Comment les majeurs protégés vivent-ils leur mesure de protection ? Pour le savoir, le centre régional pour l’enfance et l’adolescence inadaptées (CREAI) Nord-Pas-de-Calais et l’université Charles-de-Gaulle Lille-3 ont réalisé une étude qualitative auprès de 23 personnes (15 hommes et 8 femmes) vivant en autonomie, en établissement ou au domicile de leurs parents (1). L’échantillon de personnes rencontrées présente une forte hétérogénéité en termes d’âge et de handicap ou d’état de santé, mais il ne s’agit pas là de variables discriminantes dans les réponses obtenues, par exemple en ce qui concerne la compréhension de la mesure, constatent Muriel Delporte, Anne-Sophie Duez et Celina Tourlouse. « Les personnes qui ne savent pas quelle est leur mesure ni en quoi elle consiste ne sont pas forcément des personnes porteuses d’un handicap susceptible d’altérer leurs capacités de compréhension ou de mémorisation », précisent les chercheuses. Elles relèvent d’ailleurs un manque de connaissances global des majeurs quant au dispositif de protection en général ou à leur situation en particulier – ancienneté et nature de la mesure, motif de son attribution, type de mandataire (2).

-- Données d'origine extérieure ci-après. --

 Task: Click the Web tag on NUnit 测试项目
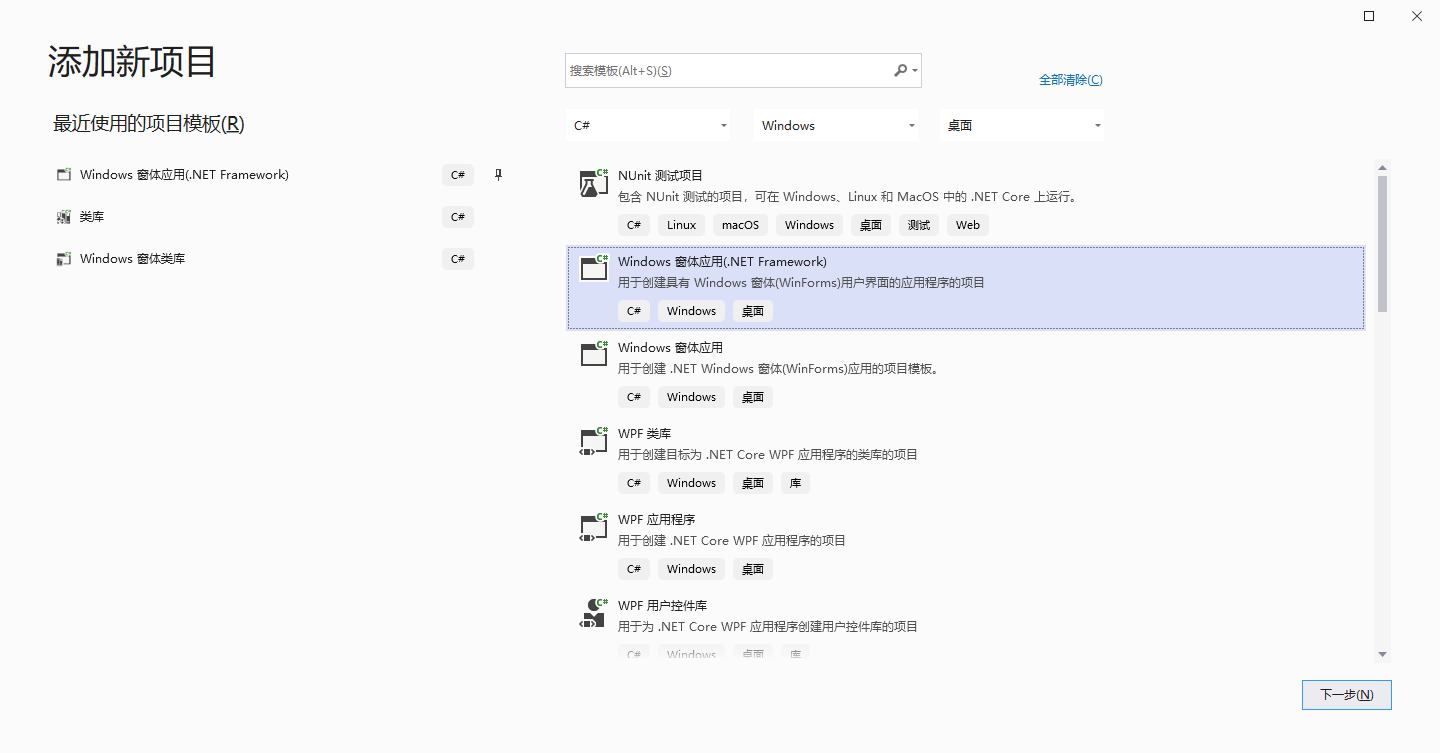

Mais cette ignorance ne paraît pas avoir d’impact important sur le vécu de la mesure. « Certaines personnes savent que quelqu’un s’occupe d’elles, que la mesure leur permet d’être à l’abri de la précarité, et cette information est suffisante en soi », notent les chercheures. La sécurité que confère la protection joue beaucoup en sa faveur. Plusieurs personnes expliquent que grâce à la mesure elles ont pu sortir de l’endettement, arrêter de boire, trouver un logement, renouer des relations familiales. La mesure de protection permet ou a permis de ne plus « s’enliser » ou de « remonter », voire constitue une sorte de garantie de pouvoir toujours « s’en sortir ». Mais précisément, plusieurs personnes, jugeant que la mesure a été efficace pour les aider à se dégager de situations difficiles, désirent qu’il y soit désormais mis fin. « Elles vivent la mesure comme un obstacle à la normalité, à la réalisation de leur projet de vie, et souhaitent la mainlevée, parfois de façon progressive en commençant par un allégement : elles verbalisent leur besoin d’être accompagnées vers l’autonomie », commentent les auteures.
Dans le domaine des relations avec le mandataire – dont le manque de disponibilité et le turnover sont déplorés –, les attentes sont variables. Certains majeurs protégés opèrent une distinction claire entre la gestion administrative et financière, qui concerne le professionnel, et leur vie privée, qui doit le rester ; d’autres n’hésitent pas à aborder tous les sujets avec lui, y compris les plus intimes. Quoi qu’il en soit, s’en remettre au mandataire pour gérer ses affaires ne signifie pas s’en désintéresser. Les personnes souhaitent un droit de regard et de participation : « Elles ont besoin d’avoir accès à leur compte même si elles n’en maîtrisent pas tous les détails » et acceptent d’ailleurs les refus d’argent s’ils sont explicités. Plus globalement, les intéressés expriment leur satisfaction quand ils sont consultés sur des décisions. La volonté d’implication des majeurs protégés est néanmoins à nuancer : le fait de ne plus avoir à gérer leurs finances et leurs démarches administratives est, pour certains, un réel soulagement, qui participe à leur bien-être.
(1) « Etude Majeurs protégés : vivre une mesure de protection juridique » – Les cahiers de la DRJSCS, DRJSCS Nord-Pas-de-Calais – Mai 2012 – Disponible sur
(2) 14 personnes ont une mesure exercée par un mandataire associatif, une par un mandataire privé, deux par un préposé d’établissement et six ne savent pas par quel type de professionnel.